═════ Extrait du texte ═════

Le vide et le plein – Nicolas Bouvier

Le vide et le plein - Nicolas Bouvier Nicolas Bouvier, je l’ai découvert avec « L’usage du monde« , un livre culte : récit de voyage certes (et quel voyage : deux années pour traverser l’Europe et le Moyen-Orient jusqu’au sous-continent indien, tout cela à bord d’une fiat 500 !), mais aussi beaucoup plus que cela, par le ton du narrateur, ses observations, son humour, sa culture…

Quand j’ai vu ce poche sur la table du libraire, je n’ai donc pas vraiment hésité. Il s’agit de ses carnets d’un voyage fait au Japon en 1964, avec femme et enfant, qui ne furent publiés qu’en 2004, de manière posthume donc.

Et la lecture fût un plaisir : une série d’anecdotes, de réflexions, souvent drôles tellement les deux cultures sont différentes… Je ne suis jamais allé au Japon, mais à lire ce livre, on comprend que ce soit pas toujours facile… Extrait :

Un ami qui a passé trois ans en Chine et vit à présent très heureux ici  me dit que l’espace mental qui nous sépare de la Chine est incomparablement plus facile à franchir que celui qui nous sépare du Japon. On s’en doutait. Ce qui fait tout le prix du Japon — souvent à nos dépens et à ceux des Japonnais — c’est d’être un pays extrême, presque sans références extérieures, un système clos, un peuple  qui doit encore aujourd’hui, malgré une immense flotte commerciale, la troisième économie du monde et un niveau très élevé d’éducation et d’information, se frapper violemment le front du poing pour se persuader qu’il ne rêve pas et que le monde  extérieur existe. Le seul proche voisin du Japon est la Corée que les Japonnais détestent et pour laquelle ils n’éprouvent que de l’éloignement. D’après un pool récent, c’est même le pays du monde pour lequel les Japonnais éprouvent le moins d’attraction. C’est donc comme si la Corée n’existait pas et l’insularité et l’isolement japonnais sont aussi marqués que dans le cas, disons, de l’Islande.

═════

§ **Consigne 1**:
Répondez à ces questions sur le texte consacré à « Le vide et le plein » :
(a) À bord de quel véhicule s'est fait le voyage raconté dans « L'usage du monde » ?
(b) En quelle année a eu lieu le voyage au Japon, et en quelle année les carnets ont-ils été publiés ?
(c) D'après l'extrait cité, quel est le seul proche voisin du Japon ?
§ **Consigne 2**: Recopiez fidèlement le passage du texte consacré à « Le vide et le plein », depuis « Le vide et le plein – » jusqu'à « manière posthume donc. » inclus.
§ **Consigne 3**: Poursuivez le texte consacré à « Le vide et le plein » à partir de sa dernière phrase.

═════ Données ═════

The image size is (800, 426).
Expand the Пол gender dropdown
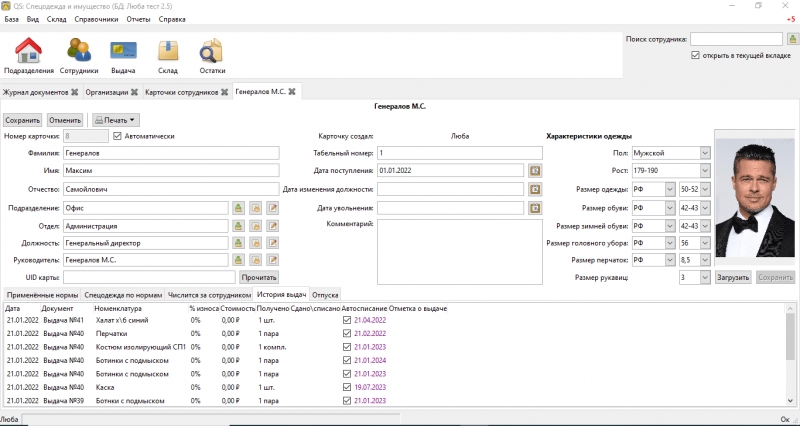(x=705, y=153)
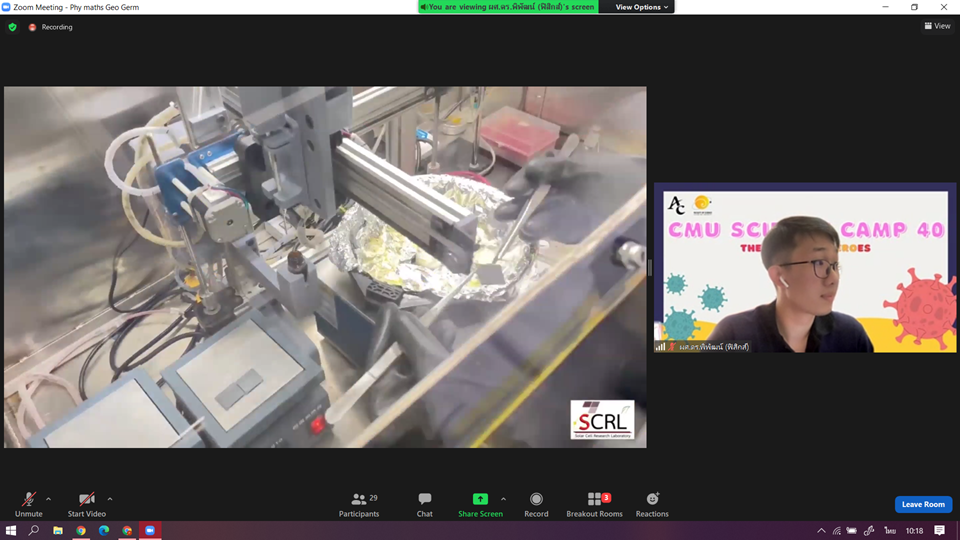Click the green encryption shield icon
The height and width of the screenshot is (540, 960).
pyautogui.click(x=12, y=27)
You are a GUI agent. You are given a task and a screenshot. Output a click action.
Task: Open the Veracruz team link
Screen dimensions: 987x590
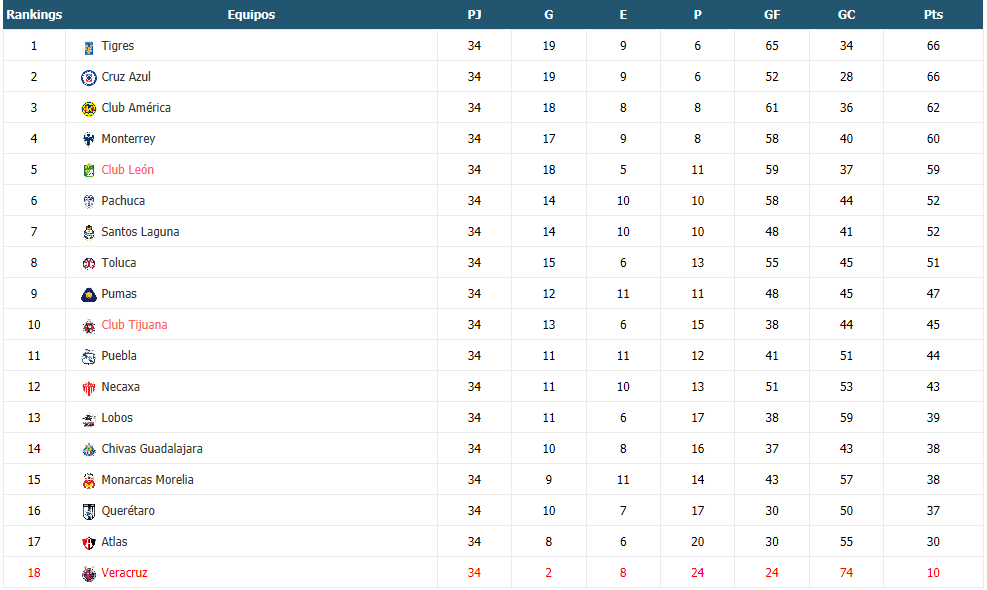point(124,572)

═════

§ **Réponse rédigée 1**:
(a) Une fiat 500.
(b) Le voyage a eu lieu en 1964 et les carnets ont été publiés en 2004.
(c) La Corée.

§ **Réponse rédigée 2**:
Le vide et le plein – Nicolas Bouvier

Le vide et le plein - Nicolas Bouvier Nicolas Bouvier, je l’ai découvert avec « L’usage du monde« , un livre culte : récit de voyage certes (et quel voyage : deux années pour traverser l’Europe et le Moyen-Orient jusqu’au sous-continent indien, tout cela à bord d’une fiat 500 !), mais aussi beaucoup plus que cela, par le ton du narrateur, ses observations, son humour, sa culture…

Quand j’ai vu ce poche sur la table du libraire, je n’ai donc pas vraiment hésité. Il s’agit de ses carnets d’un voyage fait au Japon en 1964, avec femme et enfant, qui ne furent publiés qu’en 2004, de manière posthume donc.

§ **Réponse rédigée 3**:
Au gré des rencontres et du voyage, les situations inattendues, surprenantes, ne manqueront pas, autant d’occasions à narrer et de sources de réflexions. Le livre se termine par une « carte postale » :

– Et le Japon ?
– À la fin ça devient agréable.
– Pourquoi donc êtes-vous rentré alors ?
– Pour faire l’amour, cher monsieur. Cela n’allait plus : en plein hiver, je voyais des grappes de muscat danser dans le ciel, je mettais le verbe avant le sujet, et parfois même, deux cravates l’une sur l’autre. Il fallait bien faire quelque chose.
– J’ai cependant entendu dire qu’au Japon les occasions ne manquaient pas.
– Effectivement, c’est un pays sur lequel on entend dire beaucoup de choses. Et puis je vous répondrai comme l’ami Chamfort : « Est-ce ma faute si j’aime mieux les femmes que j’aime que celles que je n’aime pas ? »

Un livre très agréable donc, que l’on lire par petits bouts puisque les anecdotes et réflexions se suivent sans être liées. Nicolas Bouvier, dans ces  carnets, nous montre tout son talent : drôle, surprenant, toujours lucide, d’une grande profondeur sans se prendre pour autant la tête.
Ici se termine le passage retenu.